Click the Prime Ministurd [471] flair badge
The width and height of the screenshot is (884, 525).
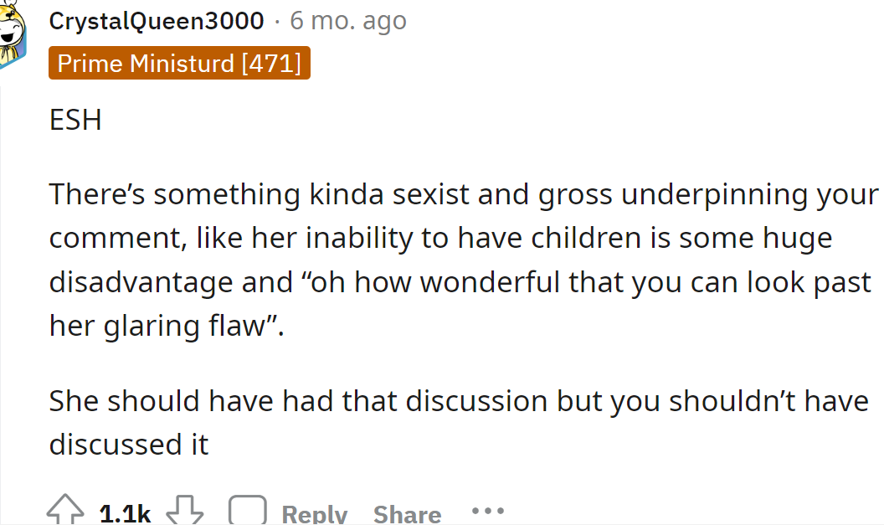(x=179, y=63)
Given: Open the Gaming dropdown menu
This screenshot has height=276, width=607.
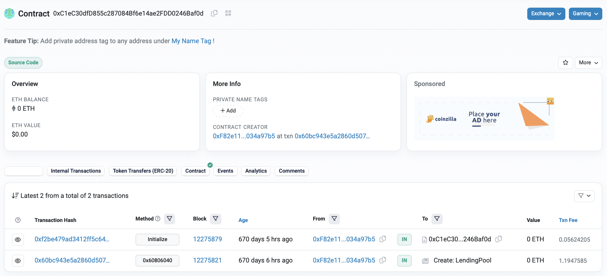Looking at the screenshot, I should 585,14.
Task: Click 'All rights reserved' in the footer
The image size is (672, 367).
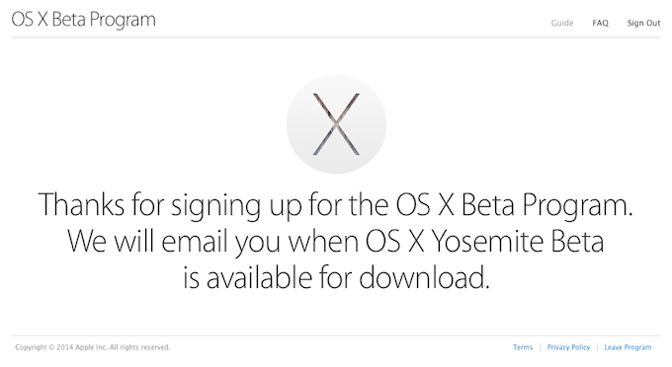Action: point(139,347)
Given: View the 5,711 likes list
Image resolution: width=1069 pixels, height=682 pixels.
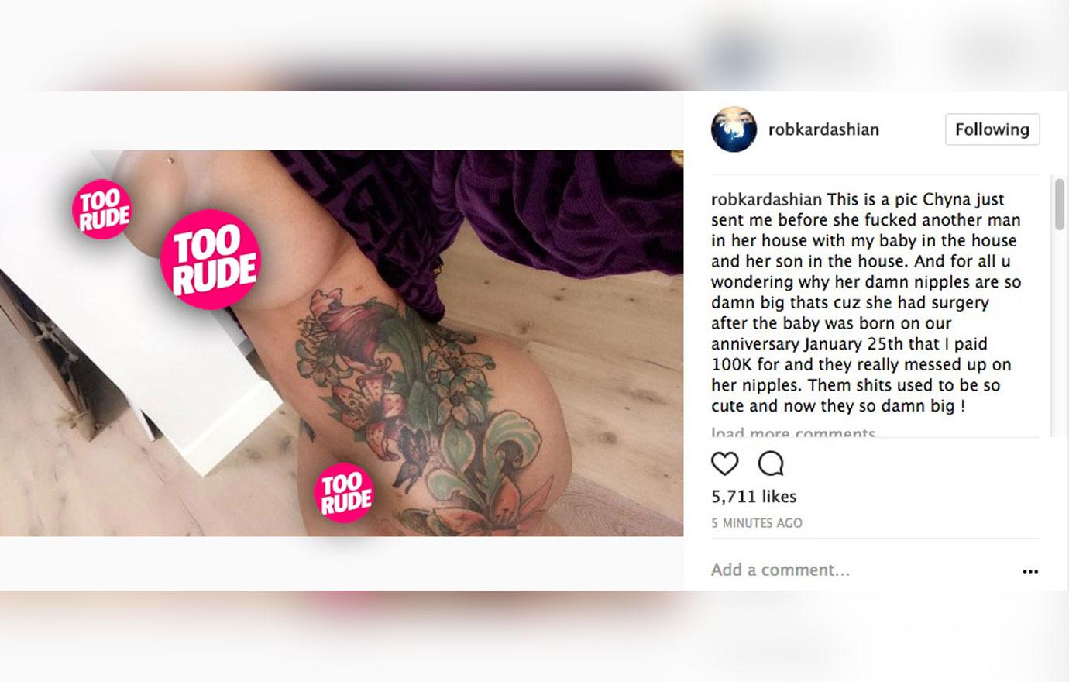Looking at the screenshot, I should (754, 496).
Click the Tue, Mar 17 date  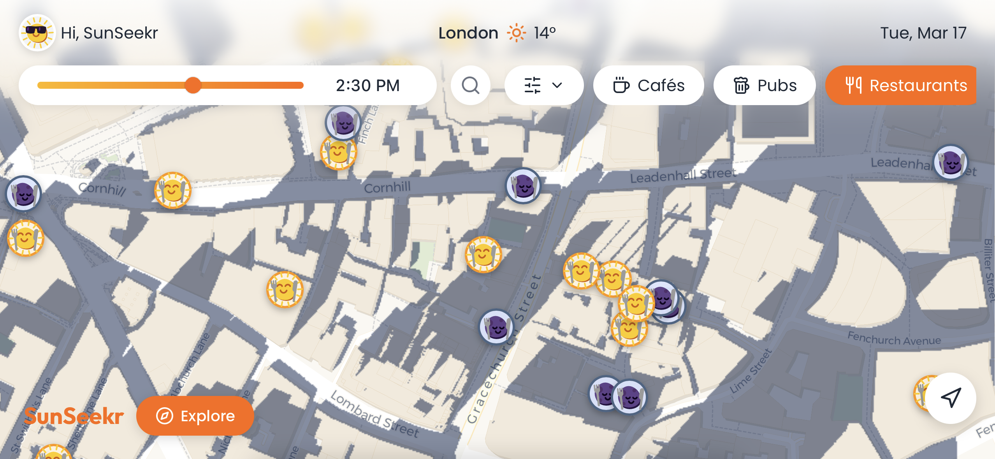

* * * * * * *

• **What is being asked**
This exercise calls for a verbatim output of the entries, pictures omitted.

• **Output for this task**
Click the Prime Ministurd [471] flair badge
The width and height of the screenshot is (884, 525).
(x=179, y=63)
Given: Open the Gaming dropdown menu
This screenshot has height=276, width=607.
Looking at the screenshot, I should 585,14.
Task: Click 'All rights reserved' in the footer
The image size is (672, 367).
Action: point(139,347)
Given: View the 5,711 likes list
Image resolution: width=1069 pixels, height=682 pixels.
Looking at the screenshot, I should (754, 496).
Click the Tue, Mar 17 date  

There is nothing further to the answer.